The suggested solution of the problem was simple and a rather original one though not particularly reliable. They installed a sliding metal pin in the bottom part of descent cabin. On touching the ground it gave out an electric signal to ignite the solid-fuel engines for a soft landing. By the way, only the two “Voskhod” spacecraft landed using this technology. "Soyuz" had more reliable soft landing system. But in those days the problems of safety were regarded as secondary and everything had been done to meet the demands of challenge given by N.Khrushev.
So on October 12th 1964 "Voskhod - 1" was launched.
Up under Krushev
Down Under Brezhnev !
Now the time has come to tell about the "political" background to the accomplishment of the flght.
While Sergey Korolev and other rocketry specialists were busy with launch preparation, the cardinal changes in the top management of the USSR were brewing. Nikita Khrushev, the head of Communist party of the USSR and the Soviet government was about to be replaced. Naturally, rocket engineers did not know about the struggle for the supreme power which went on in the Kremlin and, they along with all the Soviet people, were presented with a fait accompli.
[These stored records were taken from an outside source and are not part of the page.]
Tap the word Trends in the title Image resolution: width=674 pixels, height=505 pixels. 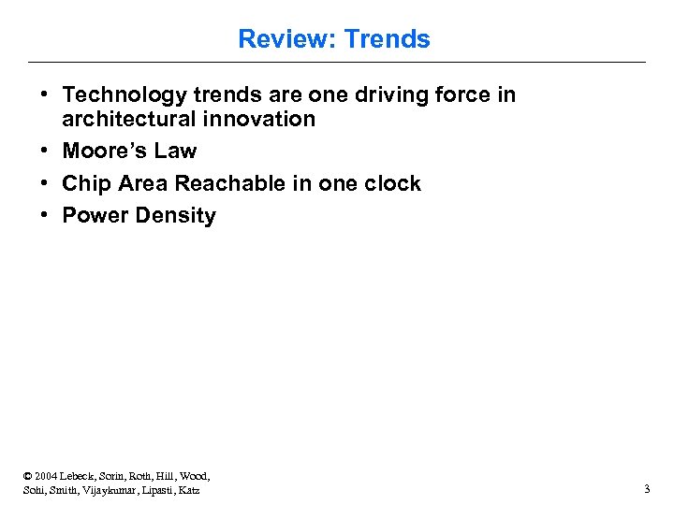(x=388, y=39)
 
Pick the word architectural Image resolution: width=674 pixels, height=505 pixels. (x=129, y=119)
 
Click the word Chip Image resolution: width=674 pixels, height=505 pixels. (x=85, y=183)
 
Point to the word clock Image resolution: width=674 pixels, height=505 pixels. (x=392, y=183)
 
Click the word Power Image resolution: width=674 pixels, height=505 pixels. (x=95, y=215)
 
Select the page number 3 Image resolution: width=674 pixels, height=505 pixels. (x=646, y=489)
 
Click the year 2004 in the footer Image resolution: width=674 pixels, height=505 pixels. (x=48, y=476)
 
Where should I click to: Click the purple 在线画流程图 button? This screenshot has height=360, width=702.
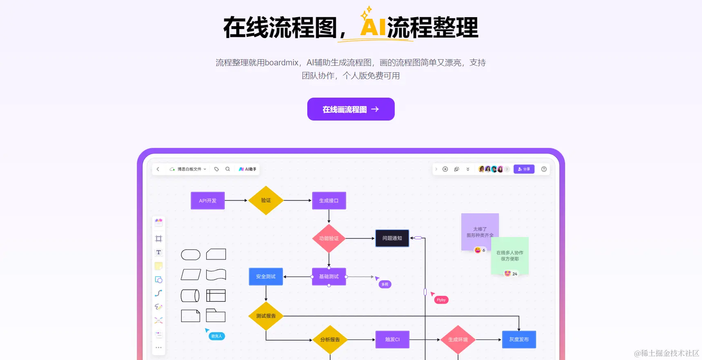point(351,109)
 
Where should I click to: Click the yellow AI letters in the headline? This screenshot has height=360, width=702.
point(373,27)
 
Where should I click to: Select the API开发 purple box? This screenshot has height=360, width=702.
point(208,201)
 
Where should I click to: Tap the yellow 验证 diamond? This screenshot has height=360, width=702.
point(266,200)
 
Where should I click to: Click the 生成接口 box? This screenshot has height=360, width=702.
point(329,201)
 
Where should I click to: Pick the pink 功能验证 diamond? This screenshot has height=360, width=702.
point(329,238)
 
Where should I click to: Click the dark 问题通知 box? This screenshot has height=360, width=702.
point(392,238)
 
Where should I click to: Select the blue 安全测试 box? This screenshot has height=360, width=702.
point(266,277)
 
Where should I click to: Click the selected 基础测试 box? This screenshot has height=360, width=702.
point(329,277)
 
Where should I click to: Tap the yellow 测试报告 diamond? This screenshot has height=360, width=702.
point(266,316)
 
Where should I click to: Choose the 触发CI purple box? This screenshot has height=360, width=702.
point(392,340)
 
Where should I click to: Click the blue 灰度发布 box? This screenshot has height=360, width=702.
point(519,340)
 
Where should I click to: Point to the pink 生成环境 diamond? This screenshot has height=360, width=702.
point(458,340)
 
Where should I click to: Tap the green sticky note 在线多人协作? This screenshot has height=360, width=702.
point(510,255)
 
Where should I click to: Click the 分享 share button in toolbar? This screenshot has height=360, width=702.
point(524,169)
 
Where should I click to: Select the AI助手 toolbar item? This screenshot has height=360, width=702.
point(248,169)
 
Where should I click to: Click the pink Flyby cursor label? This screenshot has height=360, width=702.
point(441,300)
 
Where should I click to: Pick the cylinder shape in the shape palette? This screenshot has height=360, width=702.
point(190,295)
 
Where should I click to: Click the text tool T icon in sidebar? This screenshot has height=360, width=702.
point(159,252)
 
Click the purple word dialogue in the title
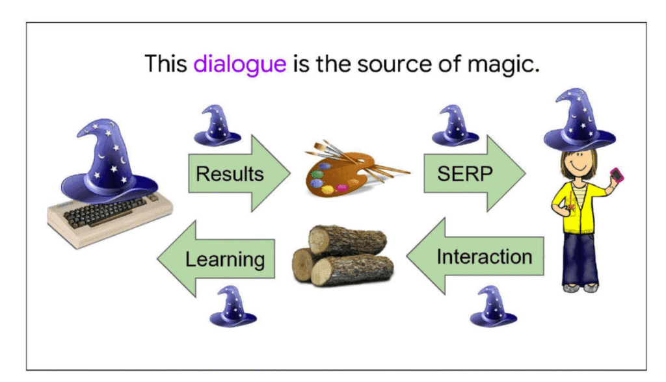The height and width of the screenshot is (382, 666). [x=240, y=64]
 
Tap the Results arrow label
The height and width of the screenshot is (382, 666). [x=230, y=174]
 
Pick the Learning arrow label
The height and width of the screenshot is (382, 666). [x=225, y=259]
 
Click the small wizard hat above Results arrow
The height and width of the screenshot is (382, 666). [x=217, y=126]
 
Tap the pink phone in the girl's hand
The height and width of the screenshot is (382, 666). [x=615, y=175]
The communique about Khrushev’s retiring on a pension and assigning Leonid Brezhnev head of the Communist party of the USSR instead of him was published as “Voskhod-1” crew worked in Earth orbit.
These events influenced in no way the flight schedule but the crew of the ship appeared of relatively minor interest on the return to Earth. The tradition of magnificent grand welcomes of cosmonauts in Moscow was broken. Even their successful returning was reported less formally than usual and with some delay.
However, the cosmonauts did receive all the honours they deserved : Komarov, Feoktistov and Egorov became Heroes of Soviet Union; postage stamps, envelopes and cards devoted to their flight were issued by the Ministry of Communications of the USSR. They were met with honours everywhere they appeared. But many people noticed already then how cosmonauts felt like staying close to the new Soviet leader. Nikita Khrushev had always emphasized his affinity to cosmonauts and Brezhnev, on the contrary, kept them somewhat at a distance.
As the future was to show, it was really like this. The loudest successes of the Soviet cosmonautics fell in the “Khrushev era” and Brezhnev’s priority was to keep and strengthen his personal authority. Space exploration appeared to be a less important aspect of the Soviet empire then. The USSR lost the Moon race and so lost its primacy in space.
But all these political aspects couldn’t push into the background the feat accomplished in October 1964 by the soviet cosmonauts Komarov, Feoktistov and Egorov and thousands of scientists and engineers who made possible flight of "Voskhod-1". Much will be forgotten by history, but the first crew is already entered in the annals of space age and will remain in it forever.
("ORBIT", Journal of the Astro Space Stamp Society, Issue ¹ 63, October 2004).